De plus en plus d’automobilistes assurés au tiers
La tendance est claire : face à la hausse du coût de la vie, de plus en plus de conducteurs optent pour la formule la plus économique. 32 % des contrats auto souscrits sont aujourd’hui des assurances auto au tiers, contre 28 % un an plus tôt. Une progression significative, directement liée à la pression sur le budget des ménages.
La prime moyenne d’assurance auto s’élève à 663 €/an. L’assurance au tiers permet d’économiser environ 250 € par rapport à une formule tous risques. Pour beaucoup, cela fait la différence en fin de mois.
Le raisonnement est logique. Mais la formule au tiers comporte un angle mort que peu d’assurés mesurent vraiment.

Une garantie essentielle souvent absente
Dans la majorité des cas, l’assurance au tiers couvre uniquement la responsabilité civile : elle indemnise les dommages causés aux autres en cas d’accident. En revanche, les dégâts matériels subis par le véhicule du conducteur responsable ne sont pas pris en charge.
Ce qu’on sait moins, c’est que le conducteur lui-même n’est pas couvert. En cas d’accident dont il est responsable, ses blessures corporelles (fractures, traumatismes, séquelles) ne donnent lieu à aucune indemnisation de la part de son assureur.
C’est précisément le rôle de la garantie conducteur : couvrir les dommages corporels subis par le conducteur lorsqu’il est responsable de l’accident. Sans elle, le conducteur blessé est laissé pour compte par son propre contrat.
Des conséquences financières importantes
Les dommages corporels représentent 35 % du coût total des sinistres auto. Ce chiffre illustre à quel point les blessures peuvent générer des frais élevés. Ce constat est valable même dans des accidents en apparence banals.
Imaginez un conducteur qui perd le contrôle de son véhicule sur verglas et se blesse sérieusement. Sans garantie conducteur, il devra assumer seul les frais médicaux non remboursés par la Sécurité sociale. Il faut aussi anticiper les éventuels aménagements du domicile en cas d’invalidité et la perte de revenus si son activité professionnelle est interrompue.
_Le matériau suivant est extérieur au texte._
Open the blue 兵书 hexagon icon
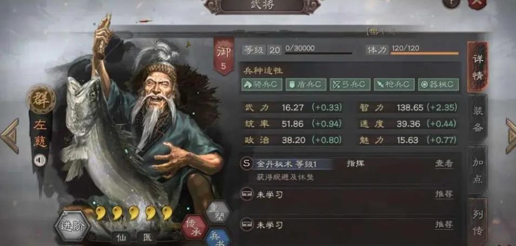This screenshot has height=246, width=516. click(217, 238)
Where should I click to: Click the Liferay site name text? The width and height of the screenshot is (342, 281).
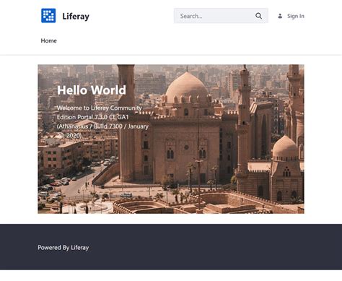click(x=76, y=17)
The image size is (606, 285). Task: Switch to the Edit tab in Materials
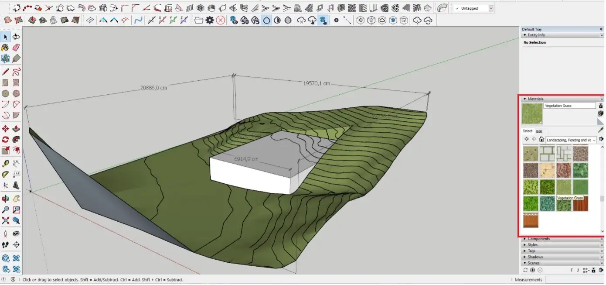(x=539, y=131)
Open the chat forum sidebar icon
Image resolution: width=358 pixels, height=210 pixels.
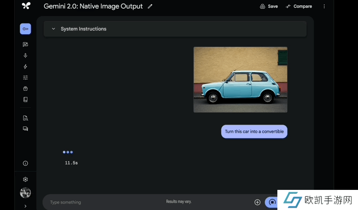click(x=25, y=129)
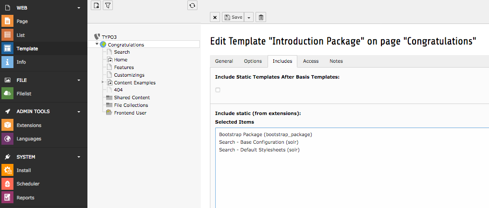
Task: Open the Save options dropdown arrow
Action: coord(248,17)
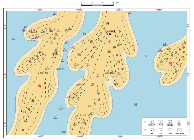Click the red 中 on the right fan
This screenshot has height=140, width=194.
(183, 47)
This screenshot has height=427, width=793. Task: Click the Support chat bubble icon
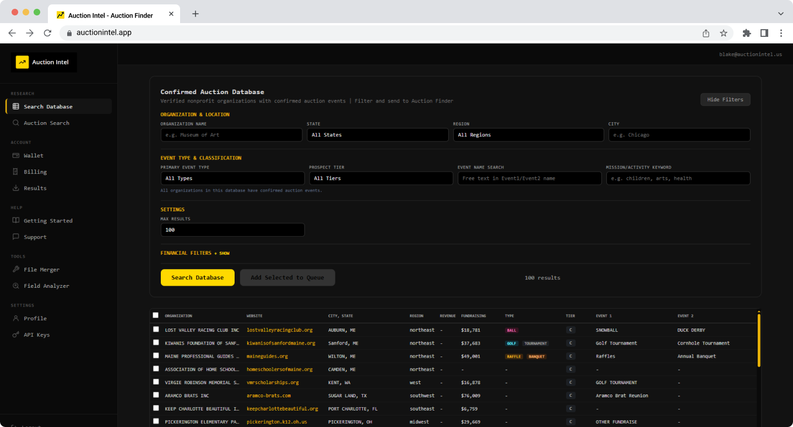[x=16, y=237]
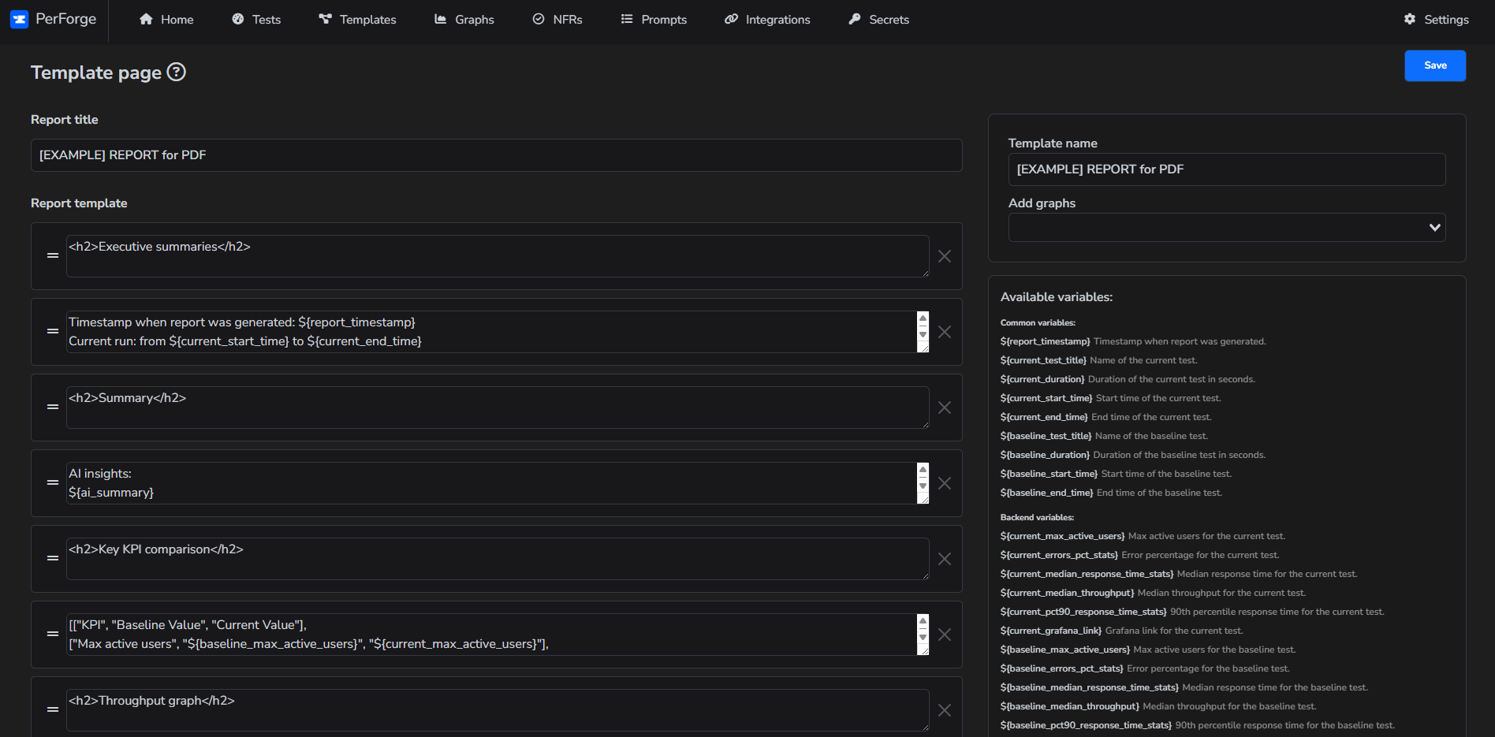Image resolution: width=1495 pixels, height=737 pixels.
Task: Open the Secrets key icon
Action: [x=855, y=19]
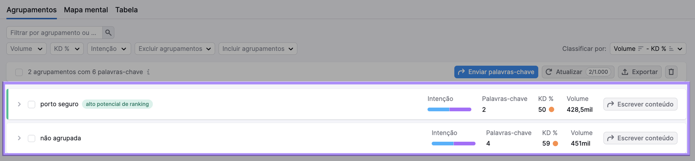Click the orange KD dot for porto seguro
Image resolution: width=695 pixels, height=161 pixels.
[552, 110]
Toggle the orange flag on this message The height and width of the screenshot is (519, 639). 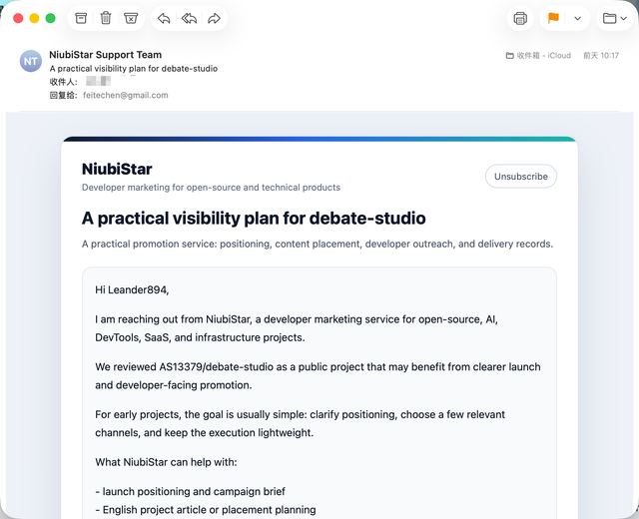point(553,18)
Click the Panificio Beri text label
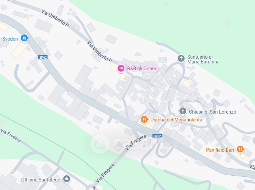 point(220,150)

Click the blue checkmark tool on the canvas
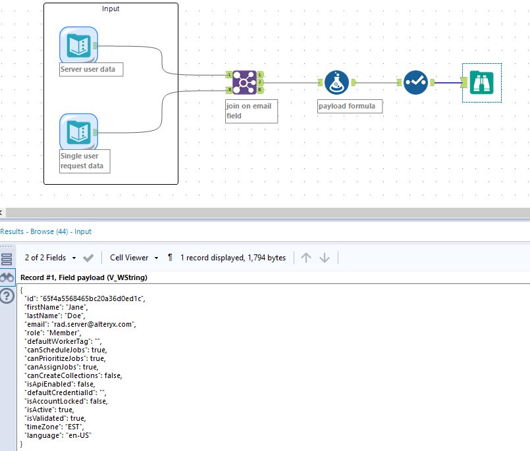tap(415, 82)
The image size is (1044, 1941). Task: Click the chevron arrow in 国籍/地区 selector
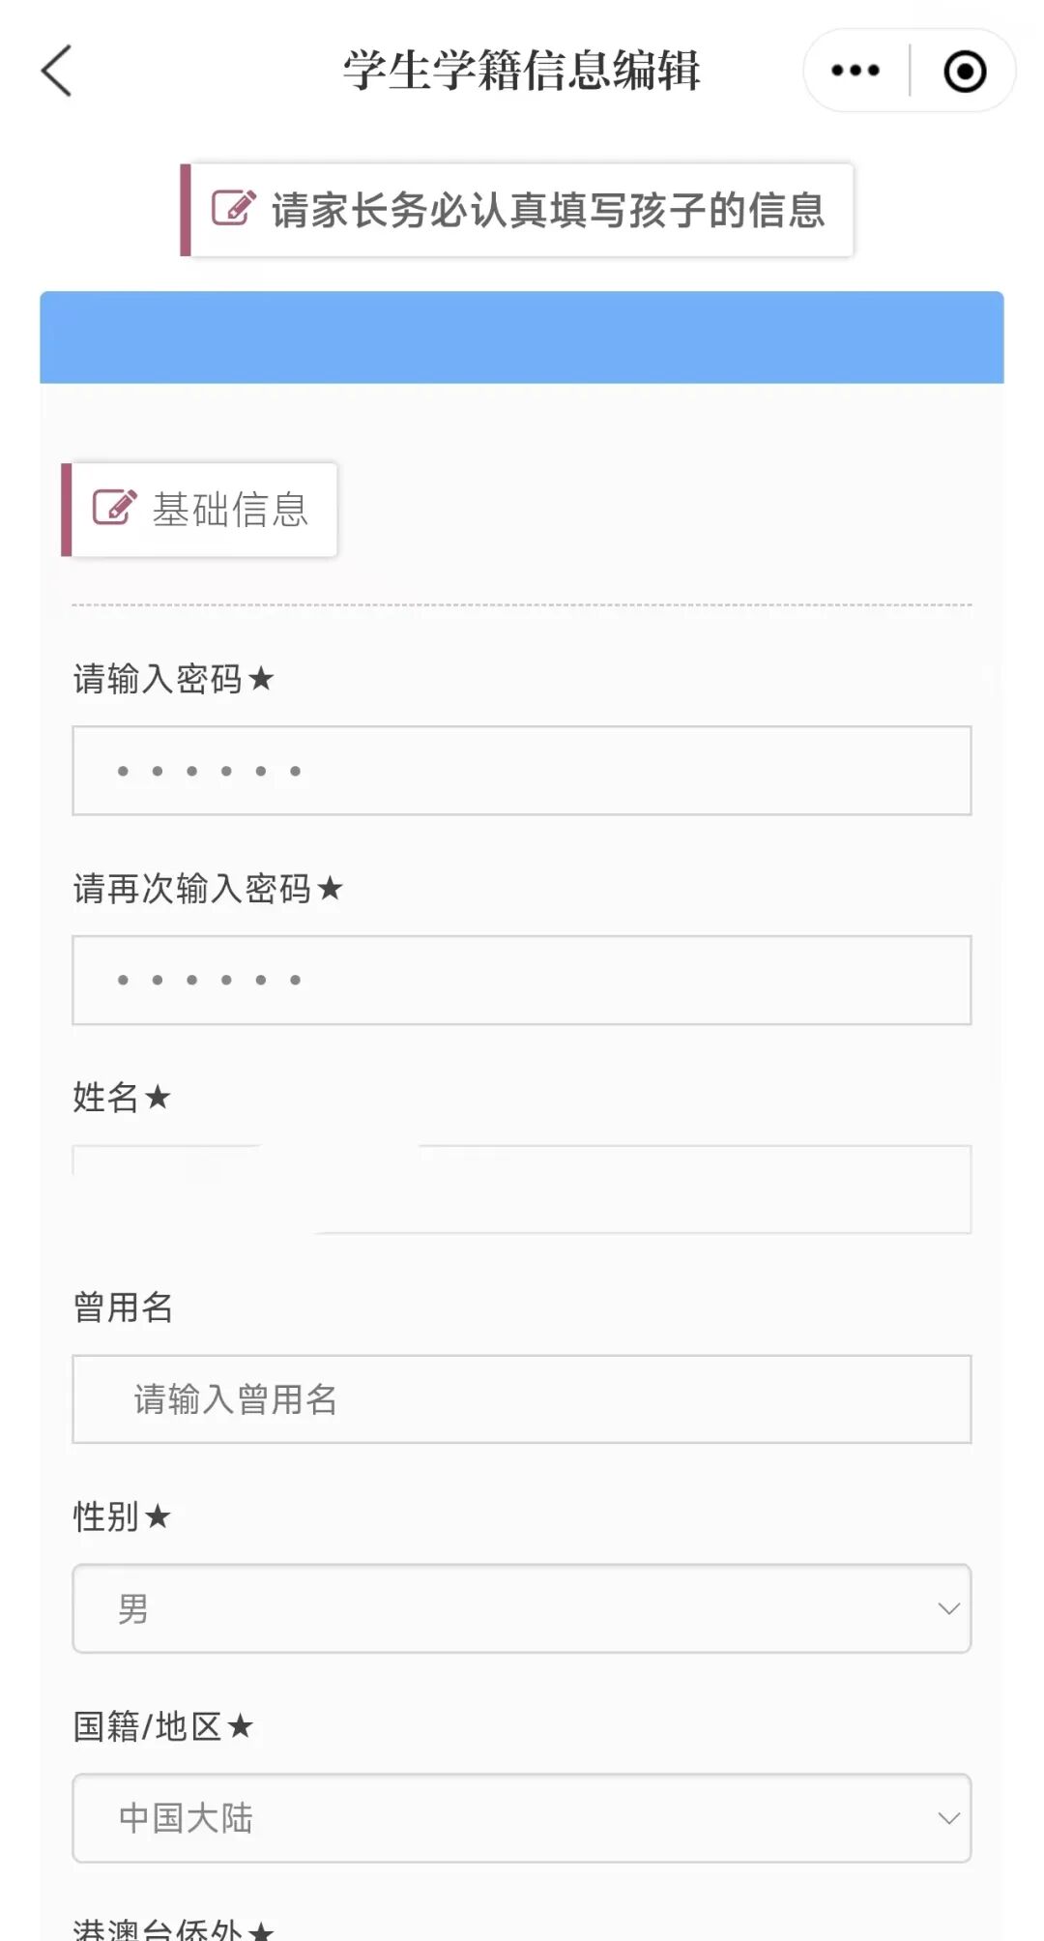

Ces sommes peuvent rapidement atteindre plusieurs dizaines de milliers d’euros. Des montants qu’aucune économie sur la prime d’assurance ne compense.
Une option accessible mais négligée
Ce qui rend la situation particulièrement paradoxale, c’est que la garantie du conducteur est loin d’être onéreuse. Son coût oscille entre 50 et 150 € par an, selon le niveau de couverture choisi.
Pour environ 1 € par semaine, il est possible de se protéger contre des risques financiers potentiellement catastrophiques. Encore faut-il bien lire les conditions du contrat : certaines garanties imposent un seuil d’invalidité minimum pour déclencher l’indemnisation, et les plafonds varient fortement d’un assureur à l’autre.
Avant de souscrire, il vaut la peine de vérifier deux points : le taux d’invalidité à partir duquel la garantie s’active (souvent 5 % ou 10 %) et le plafond d’indemnisation, qui peut aller de 100 000 € à plus d’un million selon les contrats.
Réduire le coût de son assurance est une démarche légitime. Mais supprimer la garantie conducteur pour y parvenir revient à s’exposer à un risque financier majeur pour une économie finalement modeste. Vérifier son contrat actuel prend quelques minutes et peut changer beaucoup de choses le jour où ça compte vraiment.